Positioning of samples on flexible mounts: SEMs vary in the degree to which the specimen holder can be tilted. If your SEM can be tilted 90 degres, then you may be able to take all views without need to bend reorient the preparation. Many SEMs can only tilt 45-60 degrees, and in that case you need to reorient the piece at least once to image opposite sides. It is useful to orientate the sample in such a way that all the views can be taken in two sessions, with only one reorientation in between. A typical orientation is 45-45-45 degrees, so you can take the ventral, retrolateral, and apical view in one session; for the next session, bend the wire and take the dorsal and prolateral views.
Sand paper: Sand paper is used to build and maintain forceps and small metallic tools. Keep two small sheets of sand paper in a plastic bag, folded with the abrasive outside. One of them the smoother you can get, the other slightly coarser. The smoother sand paper is finer, cheaper, and easier to use than abrasive stones.

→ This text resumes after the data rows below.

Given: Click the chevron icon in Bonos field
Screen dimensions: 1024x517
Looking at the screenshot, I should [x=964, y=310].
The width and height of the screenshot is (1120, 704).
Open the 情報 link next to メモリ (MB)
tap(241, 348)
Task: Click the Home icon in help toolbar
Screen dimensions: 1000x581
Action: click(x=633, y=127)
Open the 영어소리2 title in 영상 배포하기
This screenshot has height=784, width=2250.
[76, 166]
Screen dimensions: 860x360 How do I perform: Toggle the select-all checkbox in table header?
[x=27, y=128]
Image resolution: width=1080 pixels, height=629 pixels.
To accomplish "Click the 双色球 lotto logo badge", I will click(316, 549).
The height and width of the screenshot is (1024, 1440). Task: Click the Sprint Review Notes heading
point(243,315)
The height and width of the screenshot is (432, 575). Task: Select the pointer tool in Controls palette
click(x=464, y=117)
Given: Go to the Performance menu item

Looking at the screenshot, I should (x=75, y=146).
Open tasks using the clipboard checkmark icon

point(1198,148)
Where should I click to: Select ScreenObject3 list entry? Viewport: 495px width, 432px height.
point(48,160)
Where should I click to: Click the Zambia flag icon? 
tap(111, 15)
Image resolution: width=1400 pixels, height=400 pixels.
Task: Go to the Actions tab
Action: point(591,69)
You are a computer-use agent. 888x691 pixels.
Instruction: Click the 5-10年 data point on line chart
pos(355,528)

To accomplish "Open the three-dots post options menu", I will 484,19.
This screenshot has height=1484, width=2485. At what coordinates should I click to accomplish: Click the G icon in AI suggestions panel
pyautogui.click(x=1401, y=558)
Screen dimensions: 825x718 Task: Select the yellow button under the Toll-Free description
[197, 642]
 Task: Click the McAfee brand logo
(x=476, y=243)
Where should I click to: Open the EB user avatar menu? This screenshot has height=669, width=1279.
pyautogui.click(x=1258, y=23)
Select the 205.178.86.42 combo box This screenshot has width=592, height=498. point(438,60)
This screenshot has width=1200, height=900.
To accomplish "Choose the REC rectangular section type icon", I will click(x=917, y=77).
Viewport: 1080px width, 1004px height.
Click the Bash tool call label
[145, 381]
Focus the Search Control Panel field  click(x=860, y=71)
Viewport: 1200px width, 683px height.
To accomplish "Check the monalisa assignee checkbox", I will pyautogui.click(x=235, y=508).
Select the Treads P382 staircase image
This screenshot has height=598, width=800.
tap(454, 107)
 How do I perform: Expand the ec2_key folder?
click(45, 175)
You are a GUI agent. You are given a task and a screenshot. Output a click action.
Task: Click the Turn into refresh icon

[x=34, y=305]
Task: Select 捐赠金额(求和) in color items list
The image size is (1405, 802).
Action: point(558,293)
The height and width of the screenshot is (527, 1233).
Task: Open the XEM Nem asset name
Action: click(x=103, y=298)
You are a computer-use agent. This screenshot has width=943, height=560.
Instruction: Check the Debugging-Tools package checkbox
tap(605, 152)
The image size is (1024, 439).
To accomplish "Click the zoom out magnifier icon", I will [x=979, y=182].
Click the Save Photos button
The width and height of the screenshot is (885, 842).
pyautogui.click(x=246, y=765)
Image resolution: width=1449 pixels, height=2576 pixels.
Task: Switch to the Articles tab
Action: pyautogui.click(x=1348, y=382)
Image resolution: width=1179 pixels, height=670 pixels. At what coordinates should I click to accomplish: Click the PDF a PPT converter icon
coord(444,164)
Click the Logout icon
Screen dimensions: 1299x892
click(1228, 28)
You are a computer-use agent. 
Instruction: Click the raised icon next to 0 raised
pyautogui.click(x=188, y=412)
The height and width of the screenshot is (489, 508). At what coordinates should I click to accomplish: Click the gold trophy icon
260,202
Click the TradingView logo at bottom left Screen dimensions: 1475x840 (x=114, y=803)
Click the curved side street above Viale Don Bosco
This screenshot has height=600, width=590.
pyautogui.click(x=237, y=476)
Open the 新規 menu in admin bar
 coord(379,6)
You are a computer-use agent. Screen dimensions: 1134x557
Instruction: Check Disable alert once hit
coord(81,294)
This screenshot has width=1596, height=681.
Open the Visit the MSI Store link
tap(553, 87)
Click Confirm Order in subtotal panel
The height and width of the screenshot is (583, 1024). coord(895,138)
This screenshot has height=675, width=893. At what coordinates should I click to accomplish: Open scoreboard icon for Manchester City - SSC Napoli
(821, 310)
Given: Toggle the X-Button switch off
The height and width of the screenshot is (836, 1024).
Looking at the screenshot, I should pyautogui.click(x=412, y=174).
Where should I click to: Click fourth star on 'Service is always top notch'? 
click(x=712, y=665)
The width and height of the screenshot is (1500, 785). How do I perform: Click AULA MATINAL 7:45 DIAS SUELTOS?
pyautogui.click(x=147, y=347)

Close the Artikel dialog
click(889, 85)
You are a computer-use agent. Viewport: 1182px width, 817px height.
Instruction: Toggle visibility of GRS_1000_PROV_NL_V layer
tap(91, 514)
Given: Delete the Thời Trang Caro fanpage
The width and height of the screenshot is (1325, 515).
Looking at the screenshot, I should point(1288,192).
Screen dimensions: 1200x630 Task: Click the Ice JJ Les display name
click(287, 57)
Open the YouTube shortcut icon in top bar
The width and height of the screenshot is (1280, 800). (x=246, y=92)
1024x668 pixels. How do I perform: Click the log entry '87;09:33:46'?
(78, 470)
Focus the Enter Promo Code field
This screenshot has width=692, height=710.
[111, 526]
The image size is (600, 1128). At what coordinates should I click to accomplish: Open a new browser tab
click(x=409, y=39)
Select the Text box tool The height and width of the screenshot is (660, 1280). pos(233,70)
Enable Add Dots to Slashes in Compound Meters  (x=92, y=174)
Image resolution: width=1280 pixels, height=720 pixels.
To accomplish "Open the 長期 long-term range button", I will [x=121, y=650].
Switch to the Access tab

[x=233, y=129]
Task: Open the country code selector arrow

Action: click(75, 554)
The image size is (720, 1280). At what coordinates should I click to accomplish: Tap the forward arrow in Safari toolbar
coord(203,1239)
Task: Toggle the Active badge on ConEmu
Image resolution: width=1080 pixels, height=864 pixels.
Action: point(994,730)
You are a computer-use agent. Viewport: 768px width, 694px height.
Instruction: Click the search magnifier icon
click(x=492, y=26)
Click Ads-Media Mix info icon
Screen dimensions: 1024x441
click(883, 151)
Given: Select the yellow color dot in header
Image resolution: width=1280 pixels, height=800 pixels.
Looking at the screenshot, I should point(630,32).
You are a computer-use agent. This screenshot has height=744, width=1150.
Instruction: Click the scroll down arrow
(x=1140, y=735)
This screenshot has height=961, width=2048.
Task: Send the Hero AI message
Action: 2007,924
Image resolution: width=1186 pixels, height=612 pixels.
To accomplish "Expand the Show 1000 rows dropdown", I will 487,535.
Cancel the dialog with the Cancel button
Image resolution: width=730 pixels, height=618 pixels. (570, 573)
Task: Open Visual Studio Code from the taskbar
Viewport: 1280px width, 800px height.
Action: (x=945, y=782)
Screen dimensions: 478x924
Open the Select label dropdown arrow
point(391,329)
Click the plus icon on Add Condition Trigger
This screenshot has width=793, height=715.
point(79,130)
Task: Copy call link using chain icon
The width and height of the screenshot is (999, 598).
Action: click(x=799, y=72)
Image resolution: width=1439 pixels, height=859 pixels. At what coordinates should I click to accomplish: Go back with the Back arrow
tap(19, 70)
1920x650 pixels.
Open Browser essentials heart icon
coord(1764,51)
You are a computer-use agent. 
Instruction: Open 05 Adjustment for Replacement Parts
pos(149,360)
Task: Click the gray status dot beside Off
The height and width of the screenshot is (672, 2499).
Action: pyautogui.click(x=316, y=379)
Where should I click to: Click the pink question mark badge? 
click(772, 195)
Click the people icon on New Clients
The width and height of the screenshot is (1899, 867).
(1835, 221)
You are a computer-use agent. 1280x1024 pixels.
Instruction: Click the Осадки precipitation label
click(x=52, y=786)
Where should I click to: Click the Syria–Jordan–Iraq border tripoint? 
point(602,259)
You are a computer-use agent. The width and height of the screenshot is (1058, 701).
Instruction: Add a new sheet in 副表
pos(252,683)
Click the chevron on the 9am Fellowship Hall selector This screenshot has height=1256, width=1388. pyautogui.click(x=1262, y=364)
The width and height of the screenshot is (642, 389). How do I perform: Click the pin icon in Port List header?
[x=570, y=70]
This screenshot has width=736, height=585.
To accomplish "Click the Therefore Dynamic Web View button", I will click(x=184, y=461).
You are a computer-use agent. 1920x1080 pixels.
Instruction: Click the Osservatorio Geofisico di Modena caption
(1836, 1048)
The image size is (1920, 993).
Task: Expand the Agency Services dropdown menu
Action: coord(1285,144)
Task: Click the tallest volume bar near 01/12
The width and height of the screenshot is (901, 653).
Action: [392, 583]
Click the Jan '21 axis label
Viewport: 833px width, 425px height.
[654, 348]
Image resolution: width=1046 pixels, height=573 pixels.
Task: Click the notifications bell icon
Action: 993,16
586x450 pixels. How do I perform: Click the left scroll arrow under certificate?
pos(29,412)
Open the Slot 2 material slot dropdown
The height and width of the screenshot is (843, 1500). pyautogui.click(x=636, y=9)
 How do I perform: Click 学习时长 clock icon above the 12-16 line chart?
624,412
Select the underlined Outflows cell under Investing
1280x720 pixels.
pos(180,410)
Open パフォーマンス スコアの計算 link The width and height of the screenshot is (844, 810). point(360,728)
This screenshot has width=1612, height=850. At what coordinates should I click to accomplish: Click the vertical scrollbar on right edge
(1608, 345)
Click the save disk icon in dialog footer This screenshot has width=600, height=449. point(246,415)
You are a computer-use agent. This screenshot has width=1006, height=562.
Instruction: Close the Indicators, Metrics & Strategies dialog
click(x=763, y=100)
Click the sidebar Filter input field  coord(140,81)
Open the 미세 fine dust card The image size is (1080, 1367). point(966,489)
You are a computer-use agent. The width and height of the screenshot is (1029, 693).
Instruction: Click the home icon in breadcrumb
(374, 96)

Single hair tool: Used to remove small debris in dry preparations, bend hairs away from spigots, etc. Take one fiber from a brush, and crazy-glue to a minutien pin. Bend the pin and affix to a interchangeable tube.
Stabilizer for dissections: Ever wasted specimens cleaning them for SEM? Trembling fingers this morning? Not every day is a good day for dissections! Resting your fingers on the sides of the dish helps stabilizing the forceps, but this may not be enough for the tiniest dissections. An additional piece closer to the specimen for resting the forceps helps stabilizing a lot more precisely, at the expense of a smaller range of action. I use it only for the most delicate dissections, as tearing off one claw tuft in a small leg to expose the claws, or taking off hairs to expose spigots. It's made of the a rubber stopper for patent lip vials. See the bottom images, with a long exposition, before and after the stabilizer. (Of course there is no use to it except you have the thinner forceps; see scales in images.)




Thick pipette: A disposable pipette cut to make a wider opening. Handy to transfer small to medium-sized specimens.
Ultrasound cleaner:
Field Gadgets  
Pocket labels case: You will love these slim, recycled fancy cases for labels. Prepare a good quantity of labels (blank or printed with codes) and refill every day or two.